Fig. 5. Patient-derived cell lines from individuals with biallelic SLF2 or SMC5 variants exhibit increased levels of spontaneous replication fork instability.

a Top: Schematic representation for DNA fiber analysis in untreated cells. The indicated cell lines were pulse-labeled with CldU for 20 min, then pulse-labeled with IdU for 20 min. Bottom: DNA fiber analysis of SLF2 patient-derived LCLs or LCLs from a WT individual. The percentage of ongoing forks (left) or stalled forks (right) was quantified. n = 4 independent experiments. A minimum of 1500 fork structures were counted. b DNA fiber analysis of SMC5 patient-derived LCLs or WT LCLs.

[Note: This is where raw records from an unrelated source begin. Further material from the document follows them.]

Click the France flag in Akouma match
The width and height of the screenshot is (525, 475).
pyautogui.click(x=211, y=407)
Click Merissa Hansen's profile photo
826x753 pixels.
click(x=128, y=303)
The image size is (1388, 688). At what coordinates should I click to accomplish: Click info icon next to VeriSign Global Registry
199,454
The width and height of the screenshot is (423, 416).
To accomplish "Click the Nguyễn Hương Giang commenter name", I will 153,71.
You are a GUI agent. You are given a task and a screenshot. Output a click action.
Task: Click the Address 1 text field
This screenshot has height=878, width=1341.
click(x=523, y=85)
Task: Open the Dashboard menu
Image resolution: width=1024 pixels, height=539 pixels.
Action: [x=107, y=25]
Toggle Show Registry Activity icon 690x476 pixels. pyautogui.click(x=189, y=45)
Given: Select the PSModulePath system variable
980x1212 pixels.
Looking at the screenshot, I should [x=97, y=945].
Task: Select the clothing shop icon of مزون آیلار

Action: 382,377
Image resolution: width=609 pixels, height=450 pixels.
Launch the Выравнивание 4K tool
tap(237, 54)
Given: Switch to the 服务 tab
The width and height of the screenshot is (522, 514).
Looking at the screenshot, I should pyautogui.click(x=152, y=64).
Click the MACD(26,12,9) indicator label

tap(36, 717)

Quantification of the levels of ongoing forks (left) or stalled forks (right). n = 4 independent experiments. A minimum of 750 fork structures were counted. c, d Quantification of replication fork asymmetry of WT, SLF2 patient (c) or SMC5 patient LCLs (d). n = 4 independent experiments. A minimum of 75 fork structures were counted. Red lines denote median values. A Mann-Whitney rank sum test was performed for statistical analysis. Replication fork asymmetry represents the ratio of the left to right fork-track lengths of bidirectional replication forks. e, f DNA fiber analysis of SLF2 (e) and SMC5 (f) mutant fibroblast cell lines infected with lentiviruses encoding WT SLF2, WT SMC5, or an empty vector. The percentage of ongoing forks (left) or stalled forks (right) in untreated cells was quantified. A minimum of 350 fork structures in total were counted over 3 independent experiments. g DNA fiber analysis of U-2-OS SLF2 CRISPR hypomorphic (HM) cells infected with lentiviruses encoding WT SLF2 or an empty vector. The percentage of stalled forks in untreated cells was quantified. A minimum of 1000 fork structures in total were counted over 3 independent experiments. For (a, b, e, f, g); a Student’s t test (two-sided, equal variance) was performed for statistical analysis and error bars denote SEM.